Abstract: Local authorities in England, such as Leicestershire County Council (LCC), provide Early Help services that can be offered at any point in a young person’s life when they experience difficulties that cannot be supported by universal services alone, such as schools. This paper investigates the utilisation of machine learning (ML) to assist experts in identifying families that may need to be referred for Early Help assessment and support. LCC provided an anonymised dataset comprising 14 360 records of young people under the age of 18. The dataset was pre-processed, ML models were developed, and experiments were conducted to validate and test the performance of the models. Bias-mitigation techniques were applied to improve the fairness of these models. During testing, while the models demonstrated the capability to identify young people requiring intervention or early help, they also produced a significant number of false positives, especially when constructed with imbalanced data, incorrectly identifying individuals who most likely did not need an Early Help referral. This paper empirically explores the suitability of data-driven ML models for identifying young people who may require Early Help services and discusses their appropriateness and limitations for this task.

11h30 – 12h30

Speaker: Stéphane Clémençon (Telecom Paris)

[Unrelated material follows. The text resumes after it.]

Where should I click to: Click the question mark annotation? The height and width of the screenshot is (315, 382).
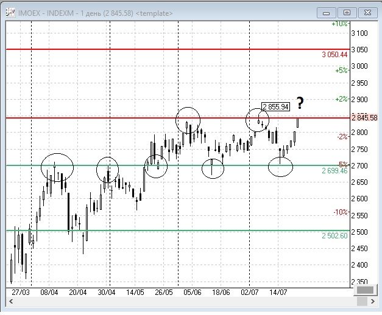click(300, 102)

Title: On Selection Bias and Fairness Issues in Machine Learning

Abstract: With the deluge of digitized information in the Big Data era, massive datasets are becoming increasingly available for learning predictive models. However, in many situations, the poor control of the data acquisition processes may jeopardize the outputs of machine-learning algorithms and selection bias issues are now the subject of much attention. Recently, the accuracy of facial recognition algorithms for biometrics applications has been fiercely discussed for instance, its monitoring over time revealing sometimes a predictive performance very far from what was expected at the end of the training stage. The use of machine-learning methods for designing medical diagnosis/prognosis support tools is currently triggering the same type of fear. Making the enthusiasm and the confidence for what can be accomplished by machine learning durable requires to revisit practice and theory both at the same time. It is precisely the purpose of this talk to explain and illustrate through real examples how to extend Empirical Risk Minimization, the main paradigm of statistical learning, when the training observations are biased, i.e. are drawn from distributions that may significantly differ from that of the data in the test/prediction stage. As expected, there is ‘no free lunch’: practical, theoretically grounded, solutions do exist in a variety of contexts (e.g. training examples composed of censored/truncated/survey data) but their implementation crucially depends on the availability of relevant auxiliary information about the data acquisition process. One should also have in mind that the ‘bias’ in machine-learning, as perceived by the general public, also refers to situations where the predictive error exhibits a huge disparity, to cases where the predictive algorithms are much less accurate for certain population segments than for others. If certain facial recognition algorithms make more mistakes for certain ethnic groups for instance, representativeness issues concerning the training data should not be incriminated solely: the variability in the error rates can be due just as much to the intrinsic difficulty of certain recognition problems or to the limitations of the state-of-the-art machine- learning technologies. As will be discussed in this talk, trade-offs between fairness and predictive accuracy then become unavoidable.